Pixel coordinate grounding data
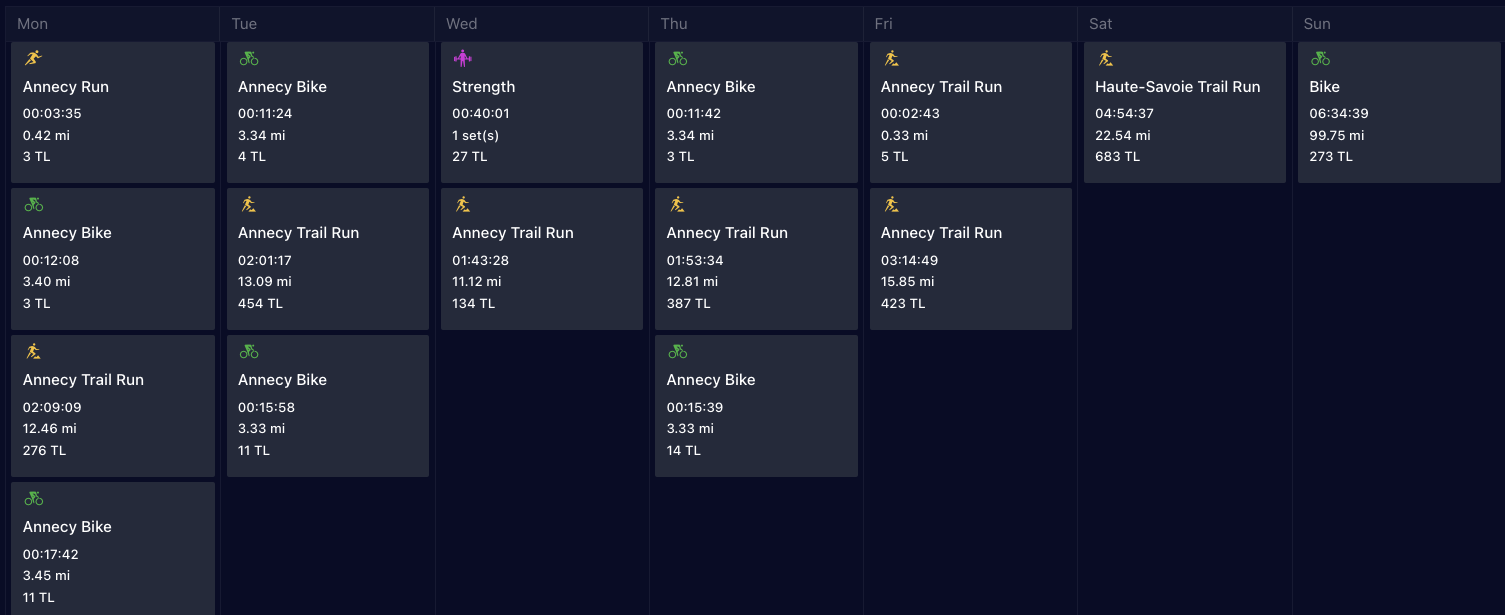The height and width of the screenshot is (615, 1505).
Task: Click the bike icon on Monday's 00:17:42 ride
Action: point(34,498)
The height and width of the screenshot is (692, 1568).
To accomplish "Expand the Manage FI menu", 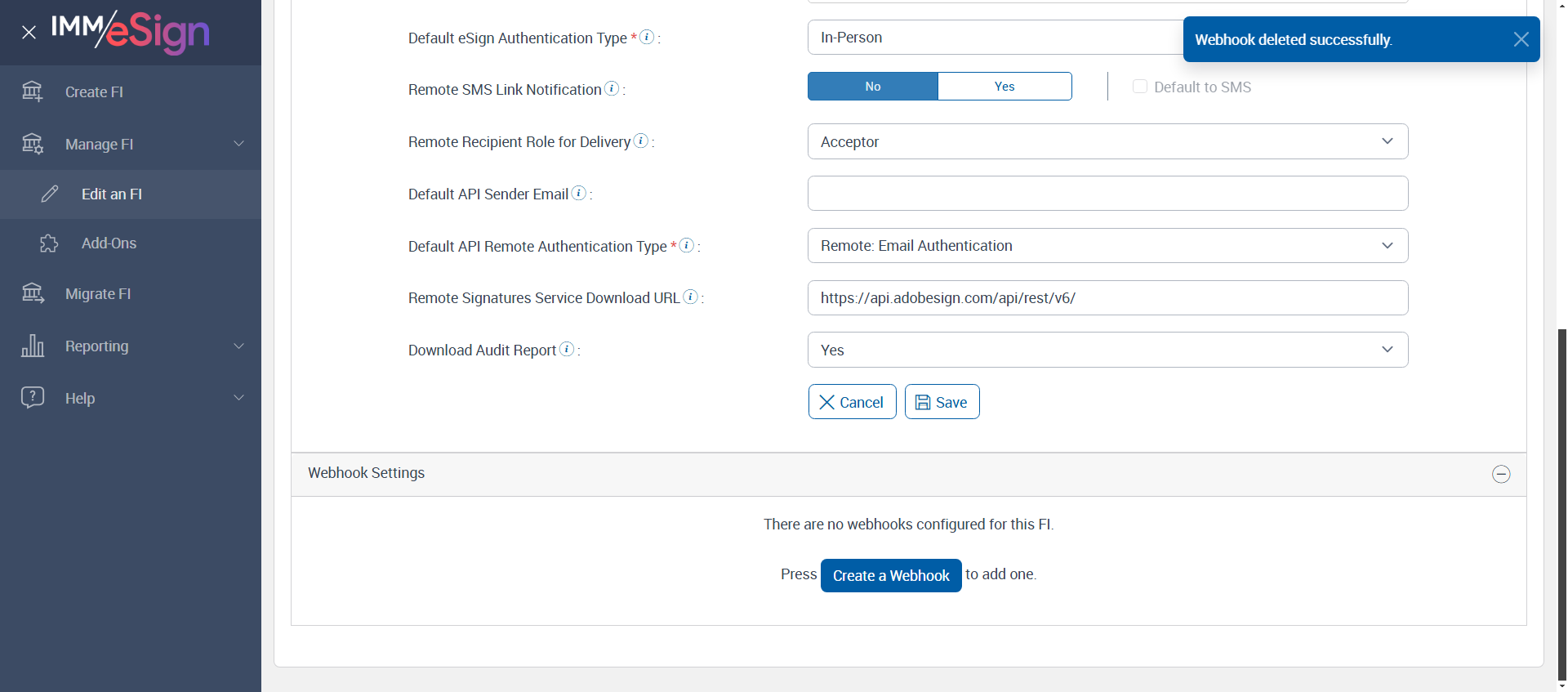I will 131,144.
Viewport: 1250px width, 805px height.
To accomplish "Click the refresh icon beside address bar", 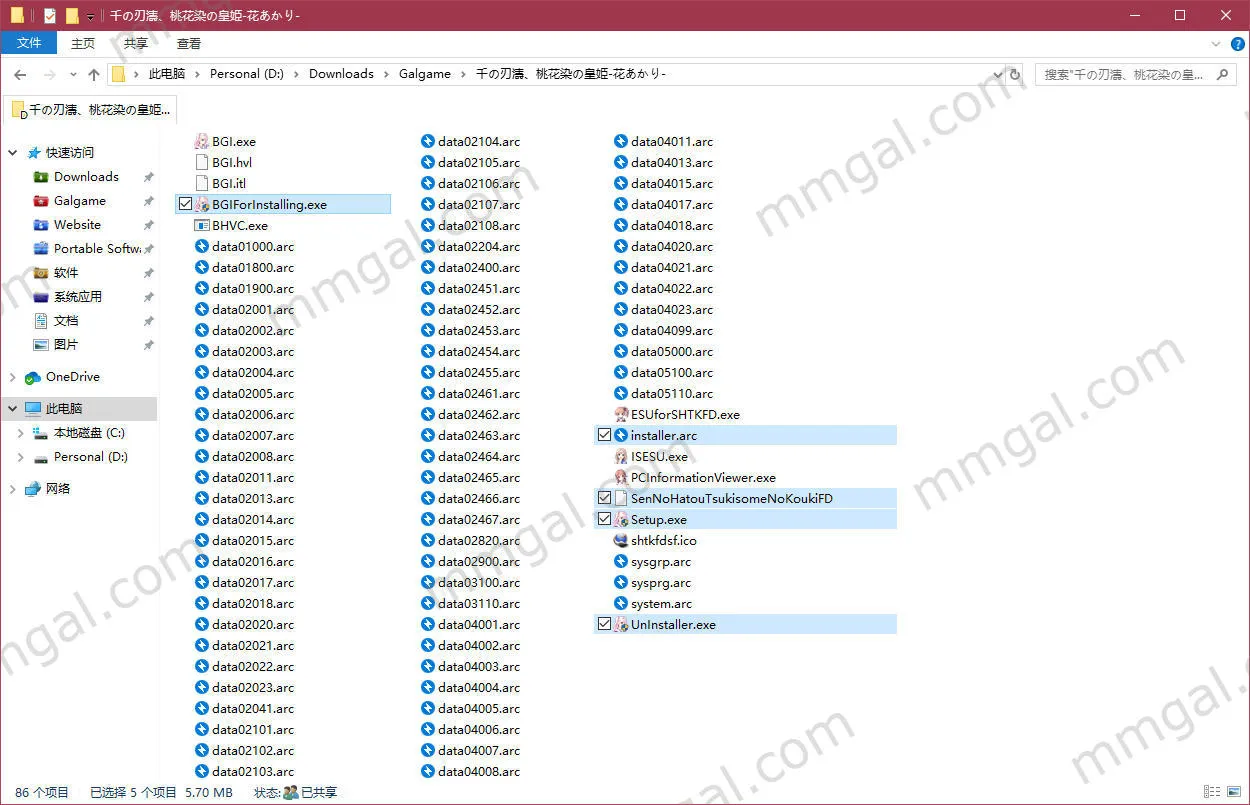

Exercise directions: Retyped exactly, the lines from the one holding "Viewport: 1250px width, 805px height." through the last line of the data above are the whole answer. Pictures stay out.

Task solution:
Viewport: 1250px width, 805px height.
To accomplish "Click the refresh icon beside address bar", 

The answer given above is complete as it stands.